Instructions
(A) In the review of The Angel of Vienna, what condition does Hannah's nephew Willi have?
(B) Translate this sentence from the review of The Angel of Vienna into Spanish: "Hannah has to choose between her ethics and risking her own safety by challenging the rules."
(C) Continue the review of The Angel of Vienna from its last sentence.

Provided text
***

TRIGGER WARNING: Nazi ideology concerning health and disability
1940: Hannah Stern is a nurse in Germany when her half brother finds her a new position in a psychiatric hospital in Vienna. He sends her along with his disabled son who he hopes can be treated by eminent Nazi doctors. But the treatments offered are not a cure, they are euthanasia…
The Angel of Vienna is a haunting historical novel about the Nazi ideal of Aryanism and their quest for perfection.
To begin with, Hannah is working as a nurse and midwife, delivering healthy Aryan children for the Reich. A child is born with a cleft palate and is rejected, making Hannah begin to question the Nazi ideology. Then she travels to Vienna with her nephew Willi who has cerebral palsy. She fears for his safety once she sees the institute he has been taken to and the attitude of the staff.
This book is heartbreaking. The children are treated with derision and cruelty which is very upsetting to read about. Hannah has to choose between her ethics and risking her own safety by challenging the rules. This creates tension as we begin to fear for Hannah and Willi in this uncaring and dangerous environment.

***

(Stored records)

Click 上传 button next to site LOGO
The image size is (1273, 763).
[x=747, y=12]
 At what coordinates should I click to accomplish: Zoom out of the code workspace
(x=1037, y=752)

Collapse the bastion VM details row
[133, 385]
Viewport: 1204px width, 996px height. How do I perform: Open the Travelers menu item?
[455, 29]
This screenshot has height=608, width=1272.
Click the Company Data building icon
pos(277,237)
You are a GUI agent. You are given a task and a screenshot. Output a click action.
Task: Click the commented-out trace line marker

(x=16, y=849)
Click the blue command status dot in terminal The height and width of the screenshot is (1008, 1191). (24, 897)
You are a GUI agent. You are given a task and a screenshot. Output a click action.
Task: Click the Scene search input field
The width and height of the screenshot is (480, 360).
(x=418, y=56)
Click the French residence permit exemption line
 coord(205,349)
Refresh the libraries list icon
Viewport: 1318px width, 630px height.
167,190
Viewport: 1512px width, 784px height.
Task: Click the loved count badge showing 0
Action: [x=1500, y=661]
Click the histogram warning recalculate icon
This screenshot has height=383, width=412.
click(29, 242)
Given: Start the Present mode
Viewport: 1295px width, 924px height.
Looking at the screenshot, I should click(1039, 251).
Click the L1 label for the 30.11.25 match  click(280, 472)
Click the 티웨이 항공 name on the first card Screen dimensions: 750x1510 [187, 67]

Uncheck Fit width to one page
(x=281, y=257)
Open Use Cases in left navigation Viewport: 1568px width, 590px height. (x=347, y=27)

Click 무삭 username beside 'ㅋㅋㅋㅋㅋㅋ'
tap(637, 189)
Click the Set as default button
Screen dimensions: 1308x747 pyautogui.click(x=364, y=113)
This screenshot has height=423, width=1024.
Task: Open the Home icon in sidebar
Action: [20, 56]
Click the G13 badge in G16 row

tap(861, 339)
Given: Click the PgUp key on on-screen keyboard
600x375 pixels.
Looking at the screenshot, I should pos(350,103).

***

Results for each task
(A) Cerebral palsy.

(B) Hannah tiene que elegir entre su ética y arriesgar su propia seguridad desafiando las normas.

(C)
The Angel of Vienna is sometimes difficult to read due to the power of emotion that the words evoke. It is beautifully written and raises awareness of another angle of Nazi brutality.
Nazi-occupied Vienna, 1940: A young nurse finds herself with the chance to save innocent children. An unmissable and heartbreaking story—based on devastating real events—about tragedy, hope and courage in the face of impossible odds.
“These children, who the Nazis don’t even see as human, these children are innocent. And, Hannah, if you have the chance to save even one of them, you know what you have to do. Even if it puts your own life at risk.”
As bombs fall over Europe, Hannah Stern is a twenty-seven-year-old nurse, who is just trying to survive. When she takes a position at Vienna’s esteemed psychiatric hospital, Am Steinhof, she thinks it will take her away from the danger.
Her estranged half-brother has arranged the job for her on the condition that she must take his son, Willi there too. He insists it’s a place where Willi will be safe. And Hannah soon forms a close bond with the sweet, fragile child in her care.
At first the hospital seems like a safe haven—a beautiful, airy, spacious place of healing and recovery. But the hospital is a place of secrets. And they are darker than Hannah could ever have imagined. Children, ones just like Willi, are disappearing—not to be healed as promised, but taken somewhere else. Somewhere terrible.
And when Willi’s own life comes under threat—in spite of her half-brother’s position of power in the Nazi military—Hannah must overcome her own fears and act. Then she discovers one of the other nurses is also trying to help patients escape, and Hannah becomes determined to help in any way she can.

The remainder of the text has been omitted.